Source records:
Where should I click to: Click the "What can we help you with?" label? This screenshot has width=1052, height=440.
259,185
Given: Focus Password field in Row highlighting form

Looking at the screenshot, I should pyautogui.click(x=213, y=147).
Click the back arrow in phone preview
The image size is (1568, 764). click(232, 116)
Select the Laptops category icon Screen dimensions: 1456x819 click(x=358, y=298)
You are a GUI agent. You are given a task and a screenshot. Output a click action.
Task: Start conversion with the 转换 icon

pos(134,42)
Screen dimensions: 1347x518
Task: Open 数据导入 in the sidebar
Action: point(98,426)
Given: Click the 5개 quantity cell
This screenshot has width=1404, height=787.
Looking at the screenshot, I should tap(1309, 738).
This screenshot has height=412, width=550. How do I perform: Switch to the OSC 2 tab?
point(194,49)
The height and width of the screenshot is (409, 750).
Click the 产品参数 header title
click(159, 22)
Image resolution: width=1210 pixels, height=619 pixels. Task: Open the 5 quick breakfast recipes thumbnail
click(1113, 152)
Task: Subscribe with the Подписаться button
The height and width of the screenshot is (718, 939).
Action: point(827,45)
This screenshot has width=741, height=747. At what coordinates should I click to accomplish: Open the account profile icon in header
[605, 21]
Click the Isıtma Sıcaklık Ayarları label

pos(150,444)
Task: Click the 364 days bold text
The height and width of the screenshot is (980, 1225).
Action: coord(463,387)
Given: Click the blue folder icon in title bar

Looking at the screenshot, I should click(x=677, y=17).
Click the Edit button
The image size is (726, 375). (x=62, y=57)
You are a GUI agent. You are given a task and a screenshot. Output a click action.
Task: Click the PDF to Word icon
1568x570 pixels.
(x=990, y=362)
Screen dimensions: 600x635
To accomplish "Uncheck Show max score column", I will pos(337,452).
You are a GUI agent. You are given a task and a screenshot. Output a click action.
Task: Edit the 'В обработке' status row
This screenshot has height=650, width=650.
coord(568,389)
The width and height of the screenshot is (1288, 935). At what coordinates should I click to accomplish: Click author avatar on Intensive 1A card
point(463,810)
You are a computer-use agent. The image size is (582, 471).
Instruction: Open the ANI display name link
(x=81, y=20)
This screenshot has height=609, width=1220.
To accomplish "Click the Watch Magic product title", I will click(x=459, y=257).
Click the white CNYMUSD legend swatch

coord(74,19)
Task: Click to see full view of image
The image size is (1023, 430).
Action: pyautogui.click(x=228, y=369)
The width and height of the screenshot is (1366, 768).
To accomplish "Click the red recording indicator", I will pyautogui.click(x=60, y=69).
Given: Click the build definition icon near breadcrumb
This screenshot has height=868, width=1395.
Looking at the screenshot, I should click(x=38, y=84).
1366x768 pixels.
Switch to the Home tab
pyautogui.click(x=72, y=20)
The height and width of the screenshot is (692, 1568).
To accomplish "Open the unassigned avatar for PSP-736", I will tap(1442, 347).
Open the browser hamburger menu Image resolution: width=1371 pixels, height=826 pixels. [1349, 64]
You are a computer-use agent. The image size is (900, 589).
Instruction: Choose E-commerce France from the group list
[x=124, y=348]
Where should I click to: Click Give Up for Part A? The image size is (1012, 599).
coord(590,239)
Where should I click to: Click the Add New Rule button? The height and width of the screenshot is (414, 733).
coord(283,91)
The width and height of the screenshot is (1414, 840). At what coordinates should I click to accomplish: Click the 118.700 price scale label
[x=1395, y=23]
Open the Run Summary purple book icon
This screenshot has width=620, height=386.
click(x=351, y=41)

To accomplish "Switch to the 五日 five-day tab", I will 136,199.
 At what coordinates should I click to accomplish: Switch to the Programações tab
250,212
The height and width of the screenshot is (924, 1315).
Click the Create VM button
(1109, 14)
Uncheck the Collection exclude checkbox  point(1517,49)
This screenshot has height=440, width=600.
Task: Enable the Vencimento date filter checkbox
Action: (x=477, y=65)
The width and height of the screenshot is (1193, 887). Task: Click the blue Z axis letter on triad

**What needs to be done:** Retyping every line above exactly is all that is needed.

**Answer to this exercise:**
Where should I click to: Click the "What can we help you with?" label? This screenshot has width=1052, height=440.
259,185
Given: Focus Password field in Row highlighting form

Looking at the screenshot, I should pyautogui.click(x=213, y=147).
Click the back arrow in phone preview
The image size is (1568, 764). click(232, 116)
Select the Laptops category icon Screen dimensions: 1456x819 click(x=358, y=298)
You are a GUI agent. You are given a task and a screenshot. Output a click action.
Task: Start conversion with the 转换 icon

pos(134,42)
Screen dimensions: 1347x518
Task: Open 数据导入 in the sidebar
Action: point(98,426)
Given: Click the 5개 quantity cell
This screenshot has width=1404, height=787.
Looking at the screenshot, I should tap(1309, 738).
This screenshot has height=412, width=550. How do I perform: Switch to the OSC 2 tab?
point(194,49)
The height and width of the screenshot is (409, 750).
Click the 产品参数 header title
click(159, 22)
Image resolution: width=1210 pixels, height=619 pixels. Task: Open the 5 quick breakfast recipes thumbnail
click(1113, 152)
Task: Subscribe with the Подписаться button
The height and width of the screenshot is (718, 939).
Action: point(827,45)
This screenshot has width=741, height=747. At what coordinates should I click to accomplish: Open the account profile icon in header
[605, 21]
Click the Isıtma Sıcaklık Ayarları label

pos(150,444)
Task: Click the 364 days bold text
The height and width of the screenshot is (980, 1225).
Action: coord(463,387)
Given: Click the blue folder icon in title bar

Looking at the screenshot, I should click(x=677, y=17).
Click the Edit button
The image size is (726, 375). (x=62, y=57)
You are a GUI agent. You are given a task and a screenshot. Output a click action.
Task: Click the PDF to Word icon
1568x570 pixels.
(x=990, y=362)
Screen dimensions: 600x635
To accomplish "Uncheck Show max score column", I will pos(337,452).
You are a GUI agent. You are given a task and a screenshot. Output a click action.
Task: Edit the 'В обработке' status row
This screenshot has height=650, width=650.
coord(568,389)
The width and height of the screenshot is (1288, 935). At what coordinates should I click to accomplish: Click author avatar on Intensive 1A card
point(463,810)
You are a computer-use agent. The image size is (582, 471).
Instruction: Open the ANI display name link
(x=81, y=20)
This screenshot has height=609, width=1220.
To accomplish "Click the Watch Magic product title", I will click(x=459, y=257).
Click the white CNYMUSD legend swatch

coord(74,19)
Task: Click to see full view of image
The image size is (1023, 430).
Action: pyautogui.click(x=228, y=369)
The width and height of the screenshot is (1366, 768).
To accomplish "Click the red recording indicator", I will pyautogui.click(x=60, y=69).
Given: Click the build definition icon near breadcrumb
This screenshot has height=868, width=1395.
Looking at the screenshot, I should click(x=38, y=84).
1366x768 pixels.
Switch to the Home tab
pyautogui.click(x=72, y=20)
The height and width of the screenshot is (692, 1568).
To accomplish "Open the unassigned avatar for PSP-736", I will tap(1442, 347).
Open the browser hamburger menu Image resolution: width=1371 pixels, height=826 pixels. [1349, 64]
You are a computer-use agent. The image size is (900, 589).
Instruction: Choose E-commerce France from the group list
[x=124, y=348]
Where should I click to: Click Give Up for Part A? The image size is (1012, 599).
coord(590,239)
Where should I click to: Click the Add New Rule button? The height and width of the screenshot is (414, 733).
coord(283,91)
The width and height of the screenshot is (1414, 840). At what coordinates should I click to accomplish: Click the 118.700 price scale label
[x=1395, y=23]
Open the Run Summary purple book icon
This screenshot has width=620, height=386.
click(x=351, y=41)

To accomplish "Switch to the 五日 five-day tab", I will 136,199.
 At what coordinates should I click to accomplish: Switch to the Programações tab
250,212
The height and width of the screenshot is (924, 1315).
Click the Create VM button
(1109, 14)
Uncheck the Collection exclude checkbox  point(1517,49)
This screenshot has height=440, width=600.
Task: Enable the Vencimento date filter checkbox
Action: (x=477, y=65)
The width and height of the screenshot is (1193, 887). Task: Click the blue Z axis letter on triad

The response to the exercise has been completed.